■ **WORK INSTRUCTIONS**
Go over the records and copy every line with the string "agent".

Records from a dataset
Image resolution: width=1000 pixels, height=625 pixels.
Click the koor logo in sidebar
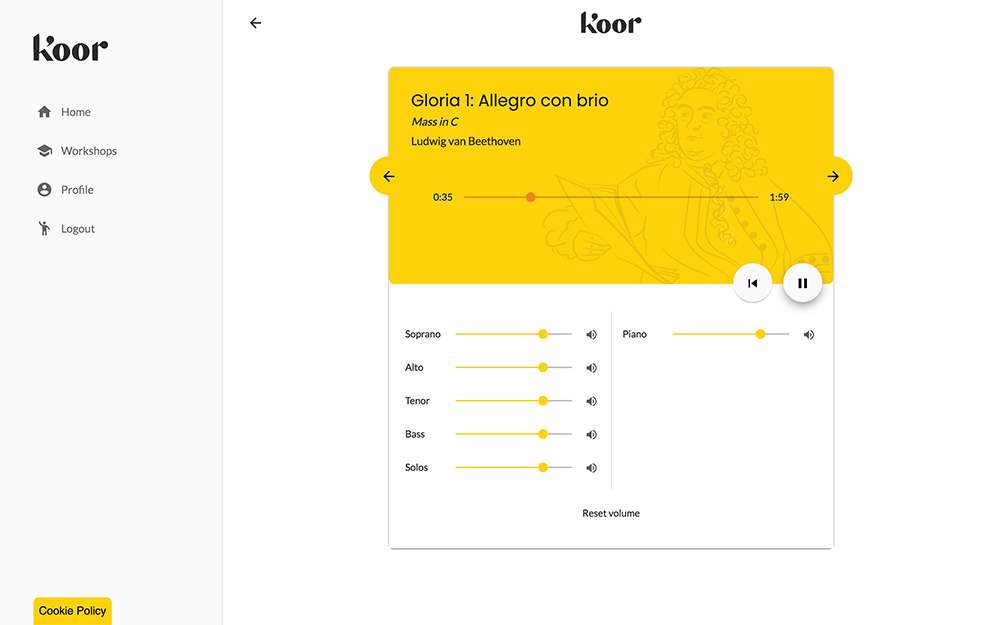[x=70, y=48]
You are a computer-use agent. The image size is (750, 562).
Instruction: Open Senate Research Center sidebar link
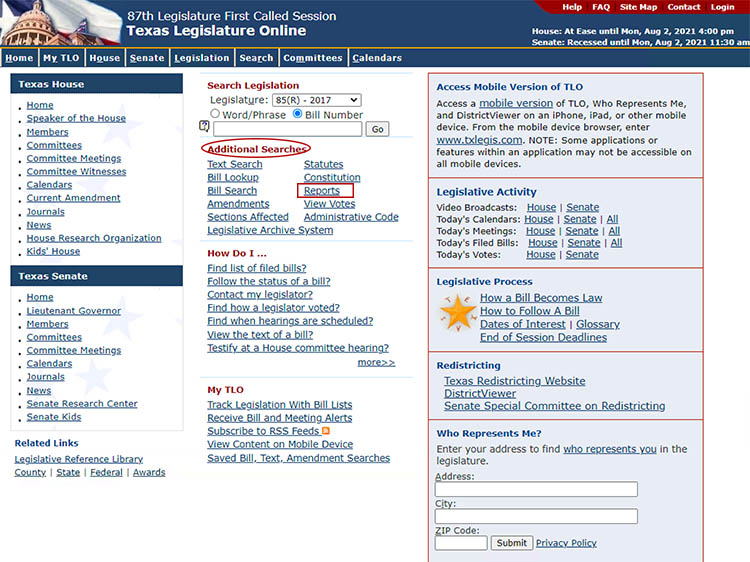pos(82,404)
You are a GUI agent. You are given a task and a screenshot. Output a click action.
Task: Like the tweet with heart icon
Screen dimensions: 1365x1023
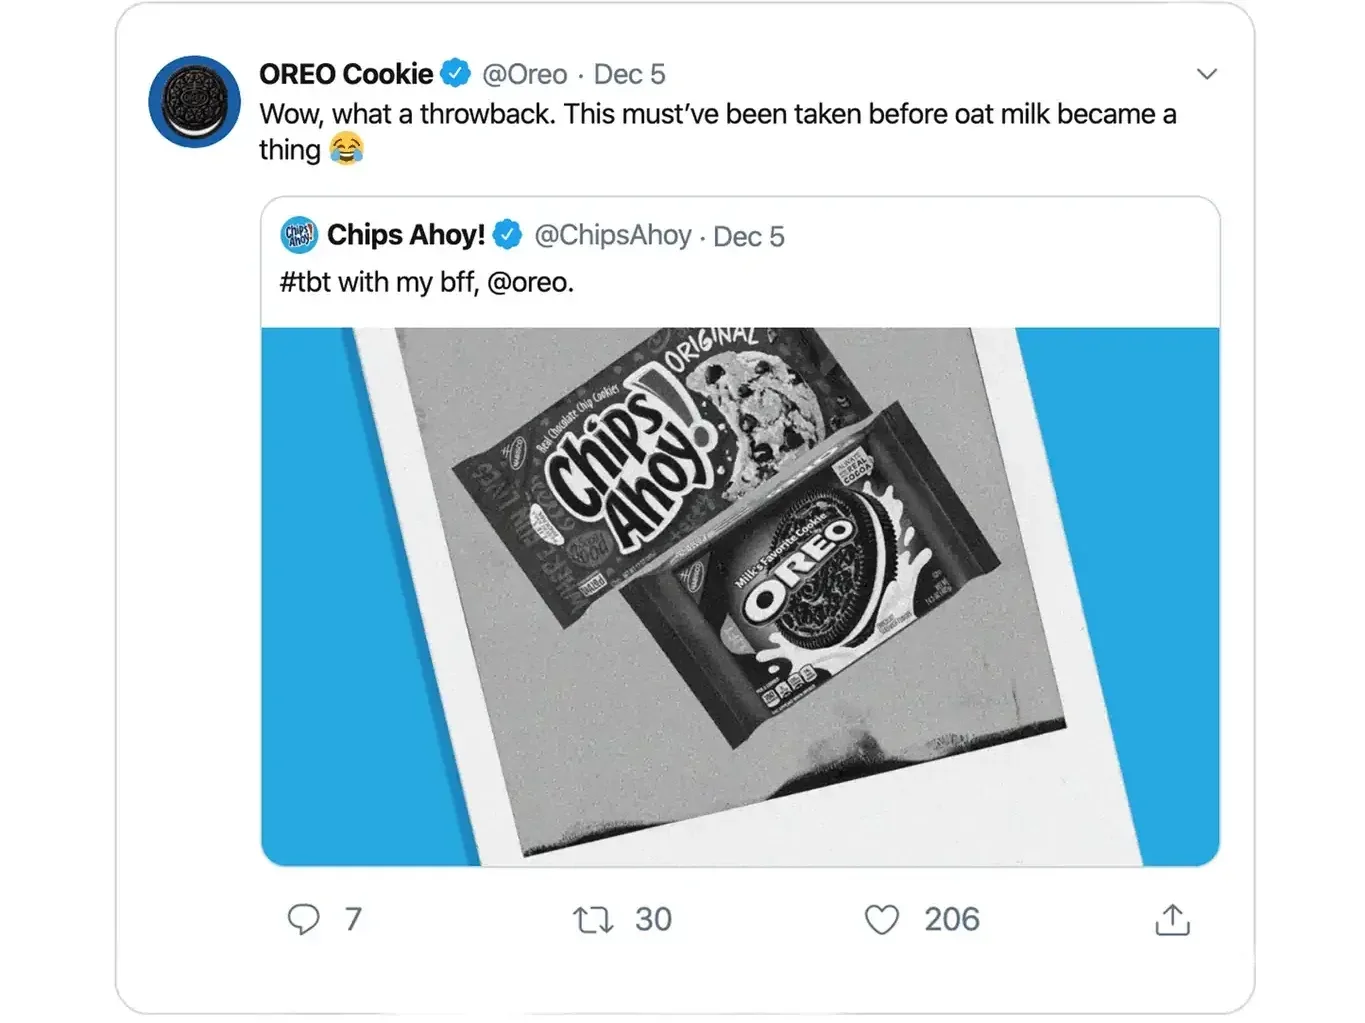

■ **SOLUTION**
You are a computer-use agent. The image size is (750, 562).
You are a GUI agent. You are given a task and a screenshot. Output a click action.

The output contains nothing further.